Helping with High School English

A mum helping her teenage daughter study
High school 11-18 years

English lessons change a lot when your teen moves into high school – they go from a focus on developing their English language skills to a focus on applying these skills to analyse texts. Sometimes it can be difficult to know what you can do to help. Here are our top tips to help you support your teen with High School English.

1. Take an interest

One of the best things you can do to support your teen with their English learning is to take an interest! Ask them about the texts they are looking at and whether they have any upcoming assignments. If your teen is working on their homework, ask them questions so they have an opportunity to share their learning with you. They will appreciate you taking the time to engage with their learning, and discussions with you will help them to think critically, analyse their texts and communicate their ideas.

2. Get organised

Encourage your teen to develop good study habits, like setting up a regular study routine.

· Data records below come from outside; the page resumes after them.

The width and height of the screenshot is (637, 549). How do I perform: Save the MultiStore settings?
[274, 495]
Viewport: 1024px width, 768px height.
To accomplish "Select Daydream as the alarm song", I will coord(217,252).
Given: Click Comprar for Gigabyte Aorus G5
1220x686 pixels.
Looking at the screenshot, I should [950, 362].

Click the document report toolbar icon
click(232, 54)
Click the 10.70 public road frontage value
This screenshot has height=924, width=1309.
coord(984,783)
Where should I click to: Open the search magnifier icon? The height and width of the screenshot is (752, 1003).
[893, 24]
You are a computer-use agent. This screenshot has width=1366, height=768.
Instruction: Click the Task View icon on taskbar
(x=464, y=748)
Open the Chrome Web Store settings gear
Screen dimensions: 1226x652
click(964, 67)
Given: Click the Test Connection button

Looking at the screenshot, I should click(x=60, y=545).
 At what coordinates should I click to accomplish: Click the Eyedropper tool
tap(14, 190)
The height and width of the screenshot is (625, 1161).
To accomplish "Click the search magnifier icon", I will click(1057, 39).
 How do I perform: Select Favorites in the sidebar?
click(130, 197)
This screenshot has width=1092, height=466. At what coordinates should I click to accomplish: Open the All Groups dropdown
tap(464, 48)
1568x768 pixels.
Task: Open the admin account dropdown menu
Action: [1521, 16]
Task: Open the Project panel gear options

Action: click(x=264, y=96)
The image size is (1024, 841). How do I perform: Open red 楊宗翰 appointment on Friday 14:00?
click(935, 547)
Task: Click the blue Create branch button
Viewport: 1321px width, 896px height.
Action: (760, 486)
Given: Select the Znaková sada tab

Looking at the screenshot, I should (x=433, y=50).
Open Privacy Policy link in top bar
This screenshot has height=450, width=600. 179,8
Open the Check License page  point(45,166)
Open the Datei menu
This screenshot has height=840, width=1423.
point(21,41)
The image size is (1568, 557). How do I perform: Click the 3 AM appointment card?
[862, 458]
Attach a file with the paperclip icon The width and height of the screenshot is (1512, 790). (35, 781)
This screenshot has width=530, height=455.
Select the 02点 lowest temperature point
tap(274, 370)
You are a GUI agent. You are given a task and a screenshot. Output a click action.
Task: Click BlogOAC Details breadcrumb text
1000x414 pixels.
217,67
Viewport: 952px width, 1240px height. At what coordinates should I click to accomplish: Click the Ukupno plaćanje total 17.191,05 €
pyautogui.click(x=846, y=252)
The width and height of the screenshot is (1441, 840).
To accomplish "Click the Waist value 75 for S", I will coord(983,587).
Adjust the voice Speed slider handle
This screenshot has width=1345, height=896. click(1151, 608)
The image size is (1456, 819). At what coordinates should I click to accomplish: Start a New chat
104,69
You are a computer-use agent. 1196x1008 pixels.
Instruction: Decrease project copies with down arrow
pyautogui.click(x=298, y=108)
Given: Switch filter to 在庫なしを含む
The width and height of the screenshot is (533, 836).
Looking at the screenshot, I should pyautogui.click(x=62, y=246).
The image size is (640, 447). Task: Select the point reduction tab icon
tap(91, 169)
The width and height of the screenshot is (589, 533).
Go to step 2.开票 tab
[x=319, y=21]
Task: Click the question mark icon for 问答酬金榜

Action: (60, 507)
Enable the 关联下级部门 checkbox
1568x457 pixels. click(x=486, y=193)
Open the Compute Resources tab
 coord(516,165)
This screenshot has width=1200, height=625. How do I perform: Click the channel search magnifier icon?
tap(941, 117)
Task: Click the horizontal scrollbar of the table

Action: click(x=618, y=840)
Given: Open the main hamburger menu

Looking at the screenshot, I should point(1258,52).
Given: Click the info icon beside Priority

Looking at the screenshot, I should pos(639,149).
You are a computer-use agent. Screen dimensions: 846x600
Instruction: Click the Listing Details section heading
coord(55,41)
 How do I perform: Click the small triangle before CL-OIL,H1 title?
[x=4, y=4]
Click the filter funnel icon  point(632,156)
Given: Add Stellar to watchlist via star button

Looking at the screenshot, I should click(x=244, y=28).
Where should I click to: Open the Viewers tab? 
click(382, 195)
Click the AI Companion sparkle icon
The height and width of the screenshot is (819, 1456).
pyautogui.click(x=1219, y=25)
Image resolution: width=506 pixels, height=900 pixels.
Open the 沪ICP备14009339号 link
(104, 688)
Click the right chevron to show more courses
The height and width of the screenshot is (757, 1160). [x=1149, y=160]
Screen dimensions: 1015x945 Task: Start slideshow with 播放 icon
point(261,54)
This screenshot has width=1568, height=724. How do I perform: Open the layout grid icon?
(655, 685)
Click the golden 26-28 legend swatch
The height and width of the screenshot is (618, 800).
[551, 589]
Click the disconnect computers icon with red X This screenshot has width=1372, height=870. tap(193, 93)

It can also be beneficial for your teen to make a homework and assignment schedule to help them keep track of what’s due and when. You can also help your teen to manage their time to complete assignments – talk to them about steps they will need to take to finish their assignments, encourage them to make a plan identifying each step and when they will complete them.

3. Let them read

Encourage your teen to read broadly and often – not just the books they have to read for school. By reading a wide variety of texts, your teen will learn about the world, build their vocabulary and develop their critical thinking skills. Reading will also help them to develop their writing skills, as they immerse themselves in language and develop a feel for language structures. Try to give your teen access to as many different texts as possible. Your local library is a great place to find interesting new books, magazines, newspapers or graphic novels – or anything your teen finds interesting!

4. Writing for fun

The more your teen writes, the more they will be able to experiment with language and develop their creative writing skills. Encourage them to write for enjoyment – perhaps they would like to keep a journal, write short stories or poems or start a blog. Even communicating with family and friends via email provides an opportunity to practise writing skills.

5. Talk with your teen’s teacher

If you are worried about your teen’s progress in English, or would like to know more about what they are doing in class, have a chat to their teacher. They will be able to provide you with information on what they are covering in class and give you some more suggestions of things you can do at home to support your teen’s English skills.